Marcelo Arar e Fabrício Xavier marcaram presença no Rio Open da CBJJ (Foto: Reprodução)
O subsecretário de Esportes do município do Rio de Janeiro, Marcelo Arar, marcou presença no Rio Open da CBJJ no último fim de semana, no Velódromo do Parque Olímpico, e acompanhou de perto o primeiro evento da entidade em 2026. Faixa-preta de Jiu-Jitsu, Arar esteve ao lado de Fabrício Xavier, presidente do Sindilutas, reforçando a aproximação institucional entre a Secretaria Municipal de Esportes e a Confederação Brasileira de Jiu-Jitsu.
Durante o evento, o subsecretário destacou o fortalecimento da parceria já existente entre a Secretaria de Esportes do Rio, Sindilutas, Defesa Civil e a CBJJ, que atualmente promovem o curso gratuito de Suporte Básico de Vida, voltado para primeiros socorros. A capacitação se tornou um requisito obrigatório para a conquista da faixa-preta, unindo formação esportiva e responsabilidade com a segurança dos atletas.
Em publicação nas redes sociais, ao lado do renomado árbitro Rodrigo Totti, Arar também anunciou o projeto para a criação de um novo curso profissionalizante, desta vez voltado à arbitragem de Jiu-Jitsu.
“Estamos com um projeto muito forte dentro da Secretaria de Esportes de capacitar o maior número possível de pessoas para o mercado de trabalho e também estamos entrando no Jiu-Jitsu. Para capacitar esses atletas, já já está vindo aí um curso de arbitragem”, afirmou. Segundo ele, a iniciativa conta com o apoio do secretário municipal de Esportes, Guilherme Schleder, e do prefeito Eduardo Paes.

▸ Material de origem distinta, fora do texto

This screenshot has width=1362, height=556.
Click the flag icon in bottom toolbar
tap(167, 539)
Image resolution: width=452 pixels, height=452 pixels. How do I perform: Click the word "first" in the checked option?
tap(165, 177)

Além da formação profissional, Arar reafirmou o desejo de recolocar o Rio de Janeiro no centro do cenário internacional da modalidade. Em entrevista ao canal “D-Couth”, o subsecretário revelou a intenção de trazer de volta o Campeonato Brasileiro e o Mundial de Jiu-Jitsu para a cidade, competições que durante anos foram realizadas no Tijuca Tênis Clube, na Zona Norte do Rio, mas que hoje acontecem em Barueri (SP) e na Califórnia (EUA), respectivamente.

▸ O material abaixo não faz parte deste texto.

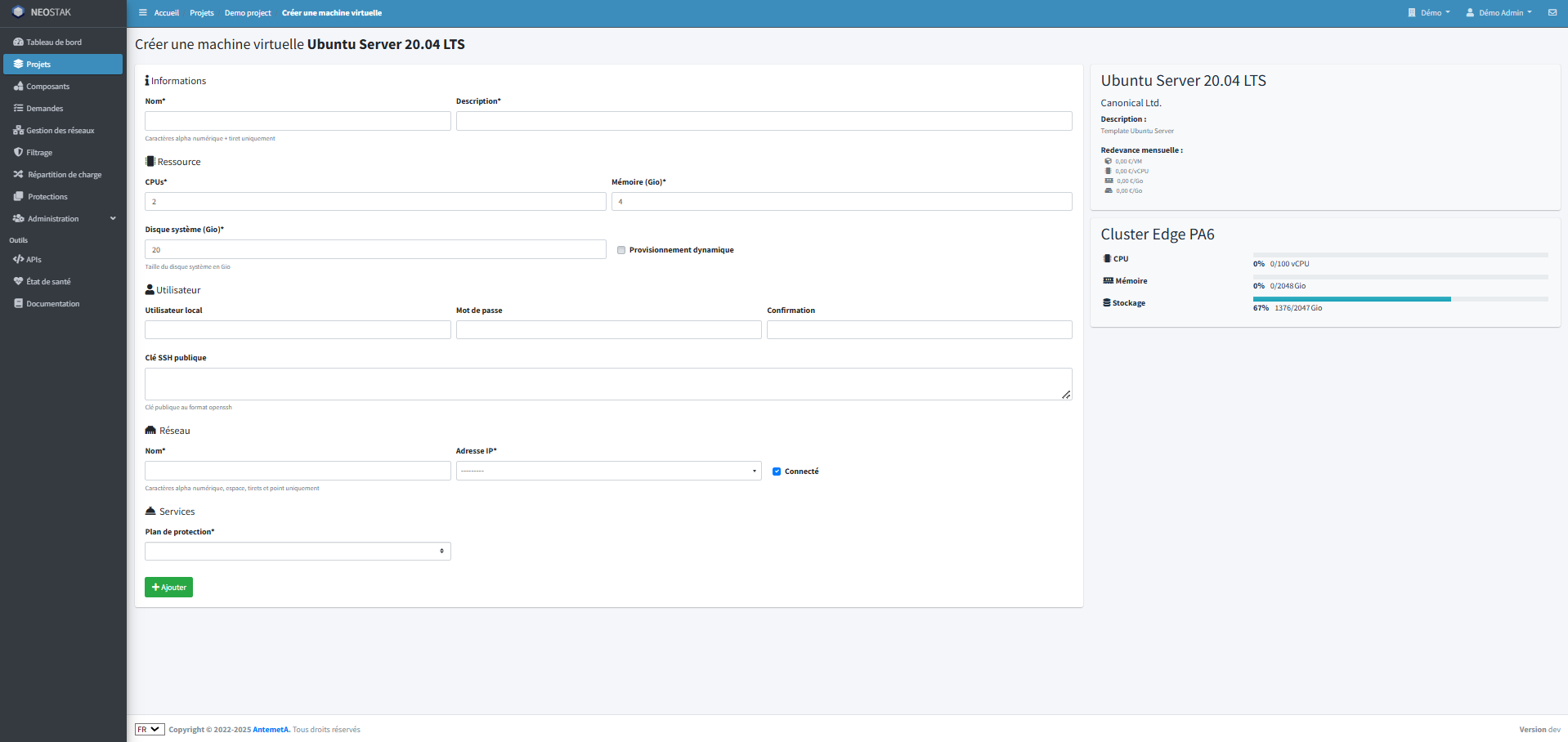Open the APIs tool in sidebar
1568x742 pixels.
[34, 260]
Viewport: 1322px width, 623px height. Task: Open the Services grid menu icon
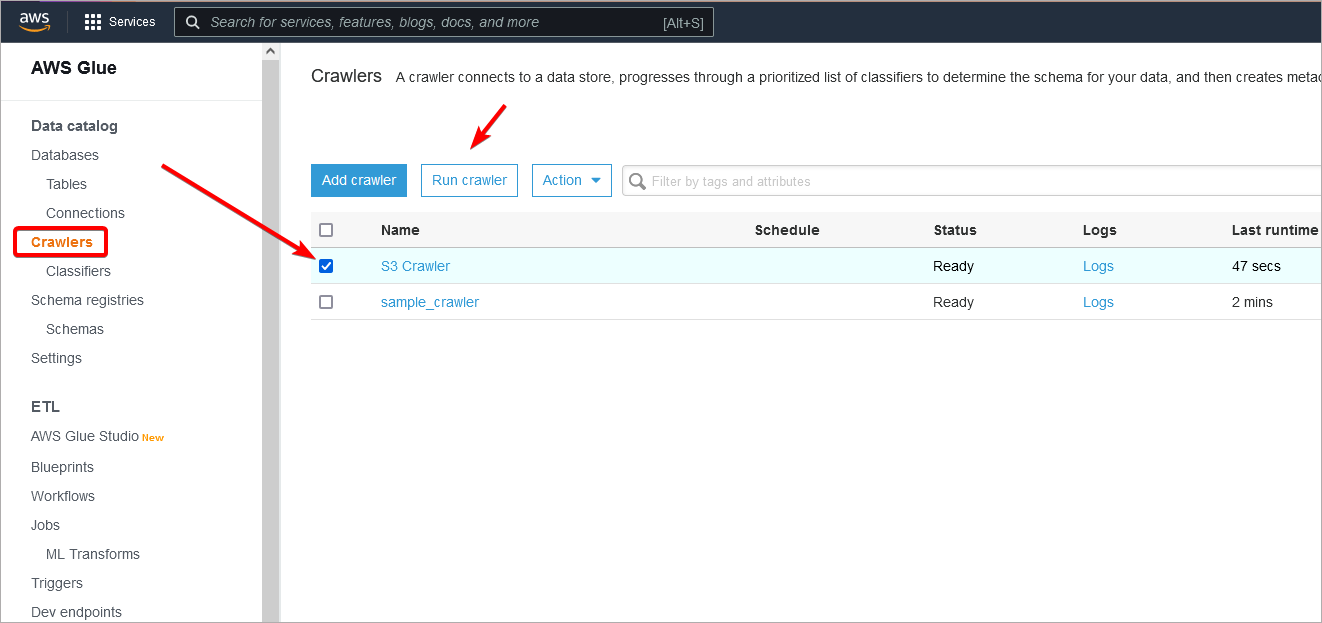pyautogui.click(x=93, y=22)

“É um grande sonho, e o secretário Guilherme Schleder e o prefeito Eduardo Paes estão cientes disso. Vamos começar a engajar para trazer o Brasileiro e o Mundial de Jiu-Jitsu para o Rio de Janeiro. O Mundial precisa de antecedência, talvez dois ou até três anos, mas vamos lutar firme para que isso aconteça”, declarou Arar.